DAVID GOODE is among the leading concert organists of his generation. Born in England in 1971, he was a music scholar at Eton College and then organ scholar at King's College, Cambridge from 1991-4, graduating with top honours. While there he studied the organ with David Sanger and Jacques van Oortmerssen. From 1996-2001 he was Sub-Organist at Christ Church, Oxford and as such toured in Europe, the US, Brazil and Japan, and made several recordings. Mr. Goode was recently appointed Organist-in-Residence at The First Congregational Church of Los Angeles (succeeding, among others, Frederick Swann), where he presides over the world's largest church organ in weekly services and recitals.

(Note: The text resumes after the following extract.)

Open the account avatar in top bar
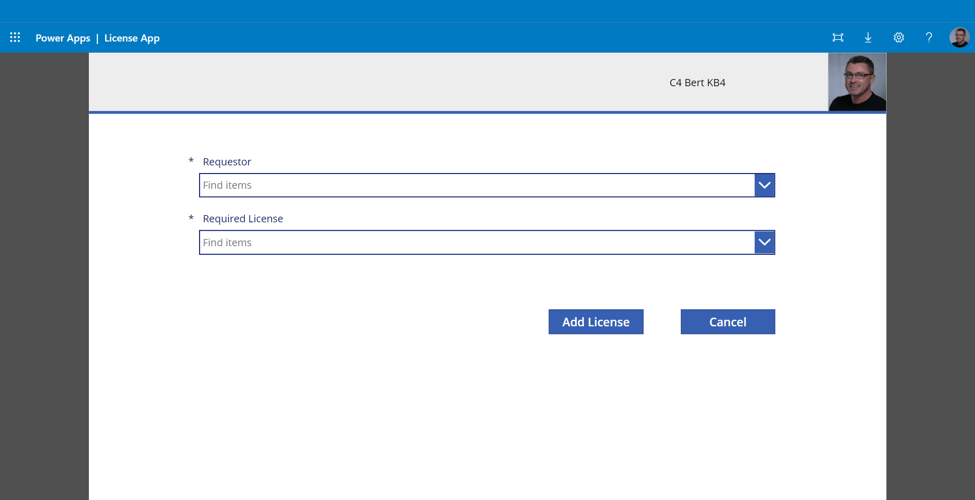975x500 pixels. pyautogui.click(x=959, y=38)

Having won the top prizes awarded at the 1997 St. Alban's Interpretation Competition, and the Recital Gold Medal at the 1998 Calgary Competition, he spent the two years between 2001 and 2003 as a freelance concert organist. He has appeared as a soloist at many of the UK's leading venues (such as the Proms and the Royal Festival Hall), as well as playing across Europe, Canada, South Africa and the Far East. He has made many visits to the US since 1998, including features on the popular 'Pipedreams' radio programme, and in November 2002 was Visiting Professor at William Jewell College in Missouri. Amongst a repertoire stretching from mediaeval and renaissance music, he is best known for his performances of large-scale Romantic works, but has also played works by dozens of contemporary composers. His performance of one such, Francis Pott's Christus, was described by the London Times as 'a stupendous achievement'.

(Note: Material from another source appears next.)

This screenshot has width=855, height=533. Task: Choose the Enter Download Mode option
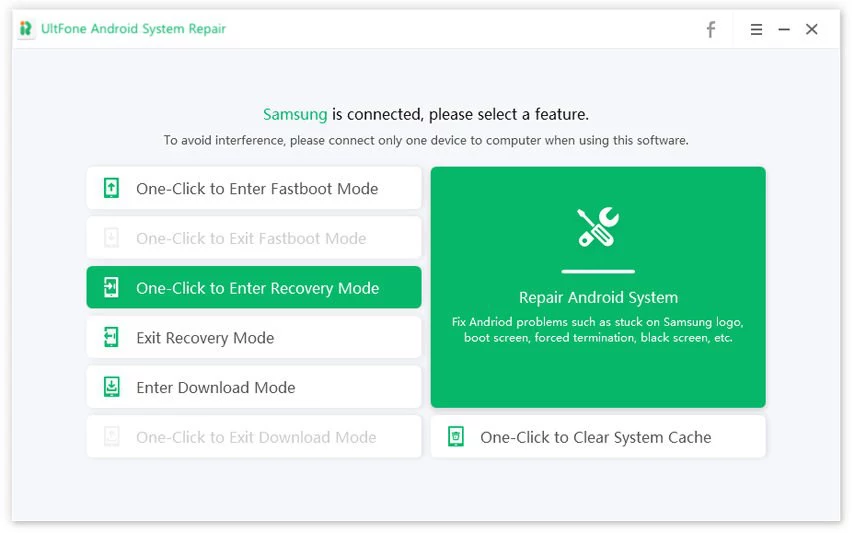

He is a regular presence on radio and television in the UK as well as broadcasting in Europe, the U.S. and Australia in recent years. Over several years he has developed a close relationship with the BBC Singers and the BBC National Orchestra of Wales, but has also appeared with the CBSO, and recorded Saint-Saëns' 'Organ' Symphony with the BBC Philharmonic. He recorded his first solo CD, French Showpieces from King's, while still an undergraduate; its successors have included the popular Orb and Sceptre, described as 'a justly famous recitalist, playing with panache and sensitivity' (Organist's Review), and Commotio, a disc of 20th-century masterpieces (Choir and Organ - 'imaginative and stimulating…brilliantly clear and well-paced'). He is now engaged in the landmark project of recording the complete organ works of Max Reger on 17 CDs.
An accomplished pianist (after his South Bank début the Guardian spoke of his 'electrifying virtuosity'), he has played in several countries, with a concerto repertoire including Rachmaninov's 3rd. He is also increasingly in demand as a teacher of the next generation of young organists.